The task: Format as a numbered list the lines of the records that run from the line containing "822x699 pixels." through the line containing "will (x=49, y=14).", omitting any blank lines, and include only those lines.

Excerpted records:
-*-

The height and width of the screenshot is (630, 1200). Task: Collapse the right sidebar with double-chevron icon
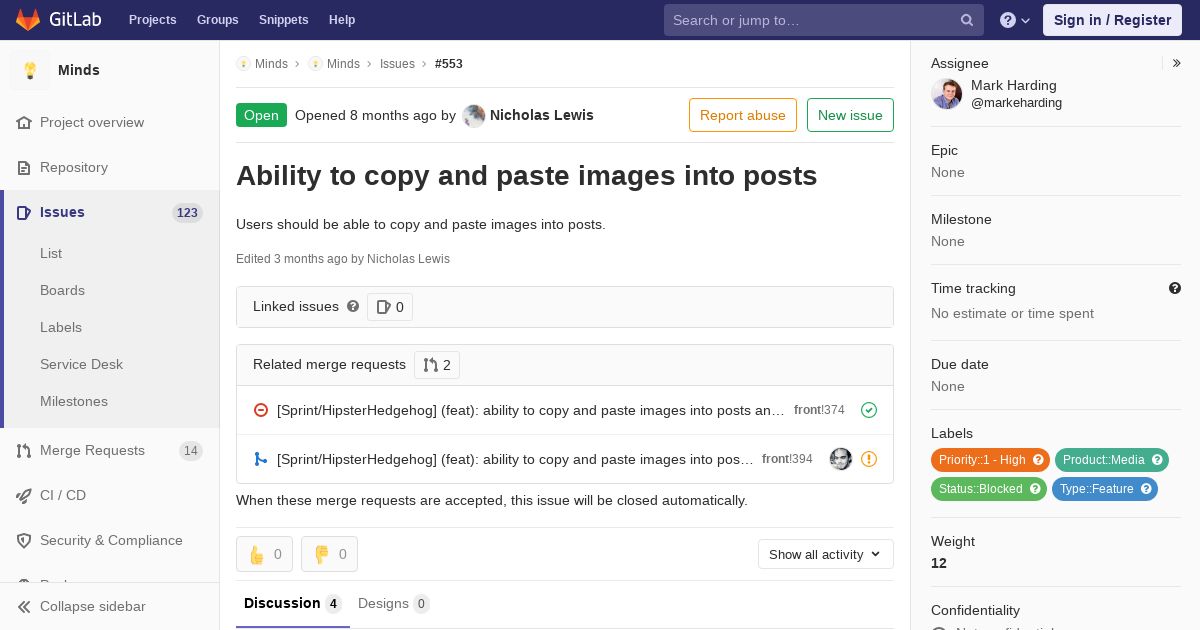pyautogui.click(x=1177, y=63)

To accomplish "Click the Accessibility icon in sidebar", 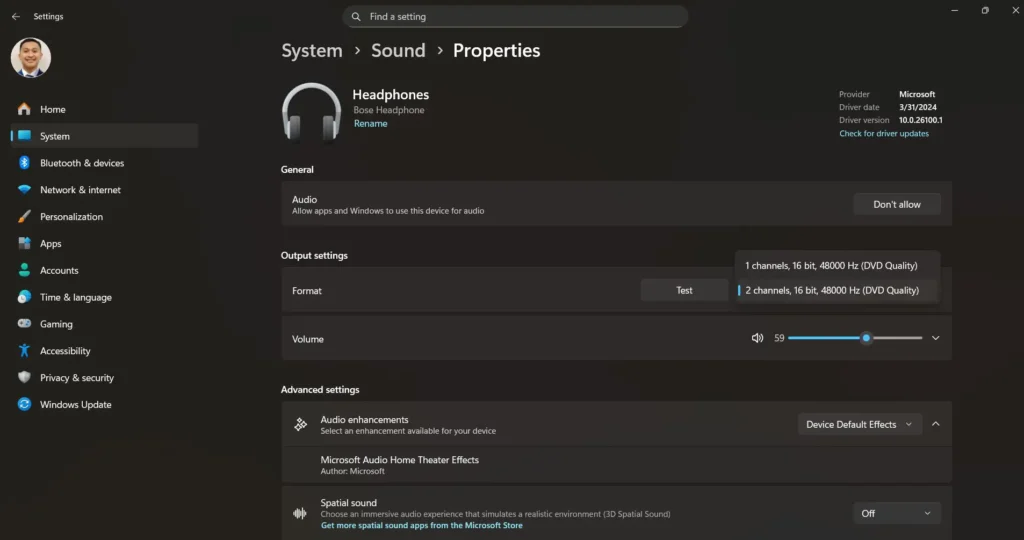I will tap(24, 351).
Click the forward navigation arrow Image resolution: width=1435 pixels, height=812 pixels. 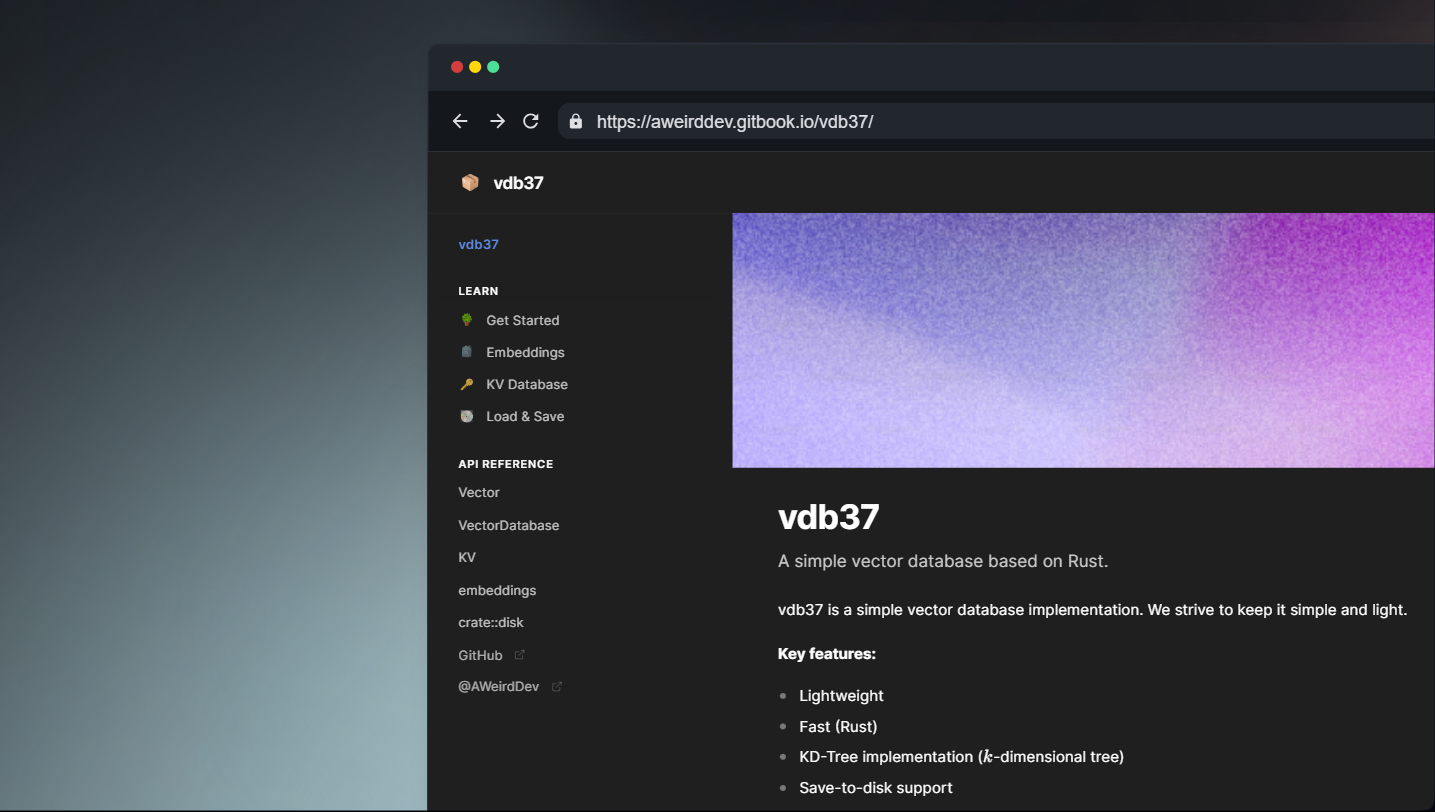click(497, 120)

-*-

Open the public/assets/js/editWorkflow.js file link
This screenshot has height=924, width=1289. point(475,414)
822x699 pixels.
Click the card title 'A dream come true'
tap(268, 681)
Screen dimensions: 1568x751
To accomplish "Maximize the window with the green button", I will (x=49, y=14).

-*-

Finished answer:
1. 822x699 pixels.
2. Click the card title 'A dream come true'
3. tap(268, 681)
4. Screen dimensions: 1568x751
5. To accomplish "Maximize the window with the green button", I will (x=49, y=14).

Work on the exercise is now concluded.